U.S. DoE, DoD Seek Energy Independence

According to officials from the U.S. Department of Defense (DOD), the military uses 300,000 barrels of oil per day. Delivering fuel to our troops comes with a high price, in terms of added cost, risk of life, and lost operational flexibility–and according to Deputy Secretary Dan Poneman, a gallon of fuel can cost $40 or more in theater of war. In order to decrease costs while protecting lives–and benefiting the environment–the DOD and the Department of Energy have signed a Memorandum of Understanding stating their shared goal to accelerate clean energy innovations and enhance national energy security.

At a recent forum at the White House, more than 130 stakeholders– civilian and uniformed officials from the Department of Defense (DOD) and our armed services, policy makers from the Department of Energy (DOE), think tanks, and business entrepreneurs – came together to discuss the importance of clean energy in terms of national security. At the forum, Secretary of the Navy Ray Mabus, delivered the keynote address, highlighting the Navy’s progress in greening its fleet, powering its jets with biofuels, and testing new, experimental technology in efficiency and alternative energy. He also emphasized how much further the military has to go to ensure energy independence.

Navy-Biofuels-Testing

image via CleanTechnica

The Memorandum of Understanding, signed by Deputy Secretary Poneman and U.S. Deputy Secretary of Defense William Lynn and presented at the forum, covers efforts in the areas of energy efficiency, renewable energy, water efficiency, fossil fuels, alternative fuels, efficient transportation technologies and fueling infrastructure, grid security, smart grid, storage, waste-to-energy, basic science research, mobile/deployable power, small modular reactor nuclear energy, and related areas.

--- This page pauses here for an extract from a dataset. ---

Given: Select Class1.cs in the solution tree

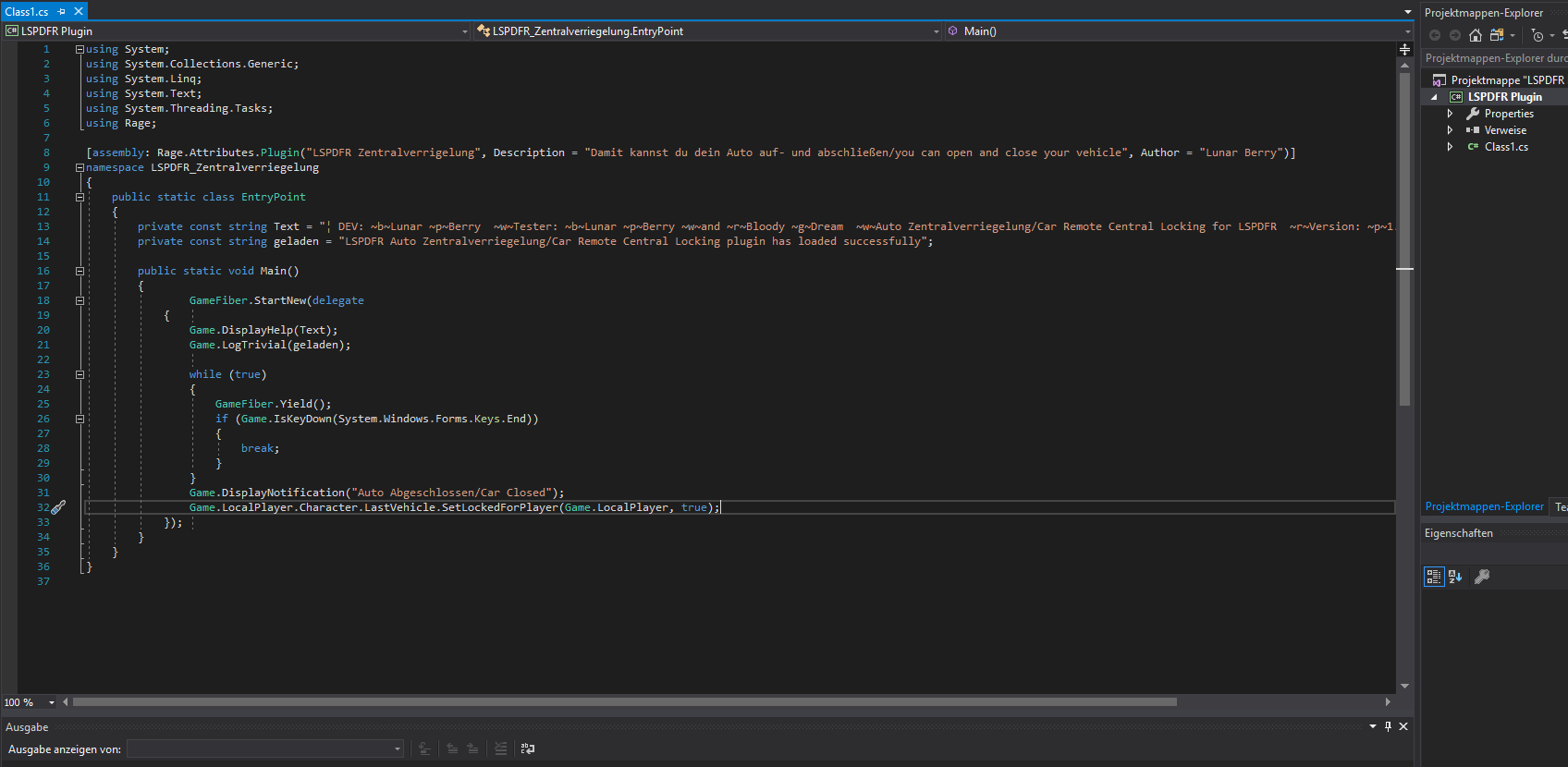Looking at the screenshot, I should pyautogui.click(x=1505, y=147).
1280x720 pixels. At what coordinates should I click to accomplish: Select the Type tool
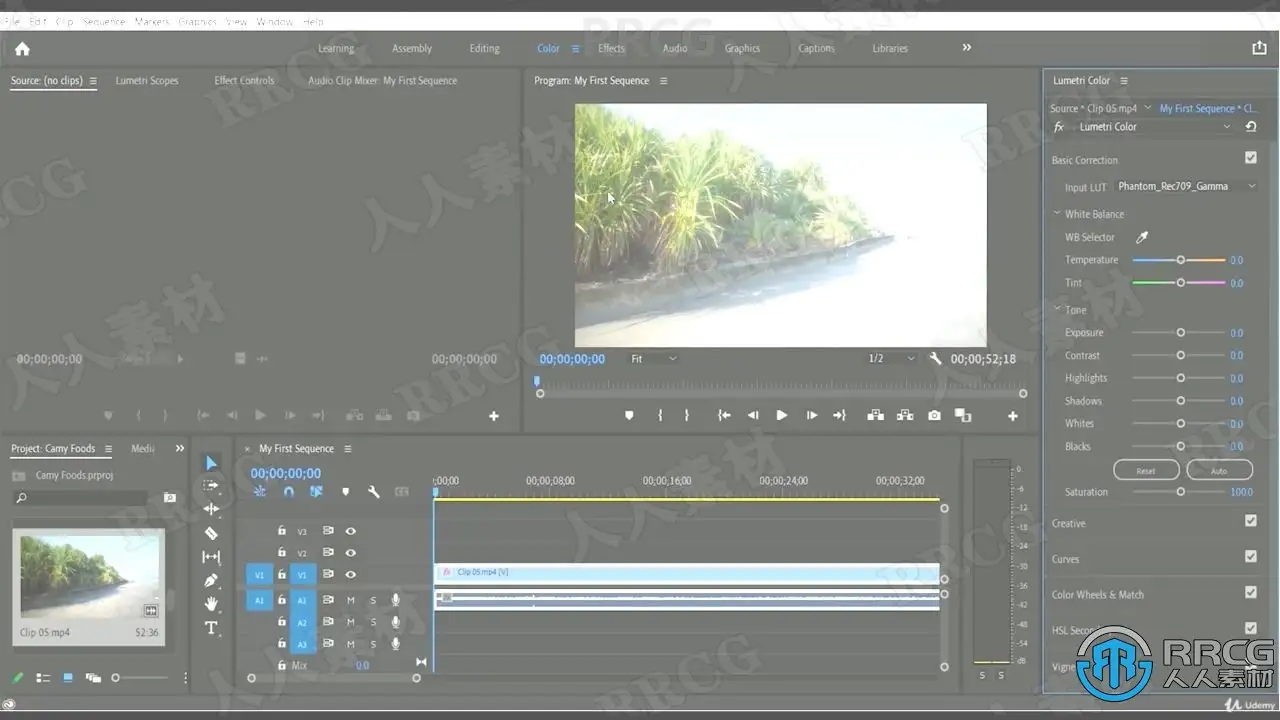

“The Department of Energy and the Department of Defense’s shared vision of a safe, secure energy future has provided us with a strong foundation to work together on energy issues,” said Deputy Secretary Poneman, in a statement.  “Working together, we can speed the transition to a clean energy economy, while helping protect our troops.  Building a new energy future is the right thing to do to strengthen our national security, to promote economic prosperity, and to improve our environment.  It is also the right thing to do for our men and women in uniform.”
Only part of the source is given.